*** Text excerpt Section Begins ***

Saturday, January 19, 2013

Evil sugar

Sunday:

My little boy Aiden woke this morning with a nasty vomiting bug, poor little mite. And Tim's sore back is worse today and he is trying to lie flat between helping me with vomit clean-up. Not a well household!

I certainly plan to get some exercise in regardless, but haven't yet.

I've been seeing more and more articles about how bad sugar is for us. There was an article in COSMOS (issue 47, Oct/Nov 12) about fructose destroying our livers and giving us diabetes etc, and how Americans average 22 teaspoons of added sugar a day! Mainly high fructose corn syrup. There is disagreement over whether sugar is the enemy or if we all just have to go low-GI. And there was an interesting point that testing blood sugar only tests for glucose and ignores the fructose. Still lots they don't know, about everything.

There was a mention of people on paleo diets not eating carbs, but that even Neanderthals had grains.

Humans are amazingly adaptable. Some people live on camel's milk mixed with camel's blood and get little else. Other cultures have almost excusively fatty meat with no vegetable matter. Vegans go the other way and seem to do fine with no animal protein at all. Maybe there is an "optimal" diet out there somewhere (although I expect it differs from person to person) but even with all the lifestyle dieases we have, we still live a lot longer than the 30 years or so of history.

*** Text excerpt Section Ends ***
*** Supplied data Section Begins ***

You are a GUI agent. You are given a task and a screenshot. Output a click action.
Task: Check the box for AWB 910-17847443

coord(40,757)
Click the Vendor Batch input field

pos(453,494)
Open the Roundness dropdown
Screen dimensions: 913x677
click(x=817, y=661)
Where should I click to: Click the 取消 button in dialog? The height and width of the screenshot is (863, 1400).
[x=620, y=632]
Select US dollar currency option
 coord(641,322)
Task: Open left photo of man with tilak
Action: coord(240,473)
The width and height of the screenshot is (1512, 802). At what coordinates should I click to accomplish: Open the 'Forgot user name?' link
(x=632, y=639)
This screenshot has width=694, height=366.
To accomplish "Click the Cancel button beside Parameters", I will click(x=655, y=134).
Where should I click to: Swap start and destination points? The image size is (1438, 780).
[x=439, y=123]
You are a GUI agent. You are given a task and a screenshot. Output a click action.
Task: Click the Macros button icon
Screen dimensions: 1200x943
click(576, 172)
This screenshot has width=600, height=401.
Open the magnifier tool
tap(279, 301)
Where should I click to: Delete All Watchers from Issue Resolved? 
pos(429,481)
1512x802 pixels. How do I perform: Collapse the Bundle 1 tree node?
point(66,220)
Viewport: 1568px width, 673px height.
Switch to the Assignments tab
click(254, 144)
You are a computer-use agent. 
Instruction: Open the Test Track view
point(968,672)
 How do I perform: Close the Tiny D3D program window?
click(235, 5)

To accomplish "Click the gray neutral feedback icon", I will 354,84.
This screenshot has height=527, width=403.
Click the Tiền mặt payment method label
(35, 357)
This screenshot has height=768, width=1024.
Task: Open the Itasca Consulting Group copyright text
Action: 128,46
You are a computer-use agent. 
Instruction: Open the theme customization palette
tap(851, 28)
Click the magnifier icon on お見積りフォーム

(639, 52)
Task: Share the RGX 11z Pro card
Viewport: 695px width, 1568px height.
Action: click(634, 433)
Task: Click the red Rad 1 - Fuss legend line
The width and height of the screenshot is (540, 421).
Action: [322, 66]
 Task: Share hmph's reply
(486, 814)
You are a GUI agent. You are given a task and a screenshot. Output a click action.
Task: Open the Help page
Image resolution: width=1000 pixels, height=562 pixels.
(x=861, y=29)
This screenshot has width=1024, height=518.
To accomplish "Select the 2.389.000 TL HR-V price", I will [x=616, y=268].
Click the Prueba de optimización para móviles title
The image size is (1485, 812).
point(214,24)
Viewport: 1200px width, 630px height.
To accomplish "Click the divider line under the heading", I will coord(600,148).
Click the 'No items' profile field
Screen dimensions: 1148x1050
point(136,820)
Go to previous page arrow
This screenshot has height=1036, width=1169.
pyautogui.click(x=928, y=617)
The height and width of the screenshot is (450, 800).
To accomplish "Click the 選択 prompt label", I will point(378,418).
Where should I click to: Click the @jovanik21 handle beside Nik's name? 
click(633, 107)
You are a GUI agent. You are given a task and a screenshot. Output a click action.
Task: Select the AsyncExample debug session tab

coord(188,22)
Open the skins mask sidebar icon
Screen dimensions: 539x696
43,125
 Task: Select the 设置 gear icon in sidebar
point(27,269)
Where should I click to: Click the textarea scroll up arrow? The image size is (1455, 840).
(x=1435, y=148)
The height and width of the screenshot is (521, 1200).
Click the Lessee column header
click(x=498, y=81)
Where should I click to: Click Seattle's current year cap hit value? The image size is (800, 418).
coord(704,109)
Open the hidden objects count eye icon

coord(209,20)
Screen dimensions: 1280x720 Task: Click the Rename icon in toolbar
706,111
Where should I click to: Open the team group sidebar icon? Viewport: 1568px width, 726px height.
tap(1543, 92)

*** Supplied data Section Ends ***

• _Task to carry out_: From the blog post about sugar, write out word for word the passage that begins at "My little boy" and stops after "but haven't yet.". You can ignore the entries; nothing here needs them.

• _Exercise output_:
My little boy Aiden woke this morning with a nasty vomiting bug, poor little mite. And Tim's sore back is worse today and he is trying to lie flat between helping me with vomit clean-up. Not a well household!

I certainly plan to get some exercise in regardless, but haven't yet.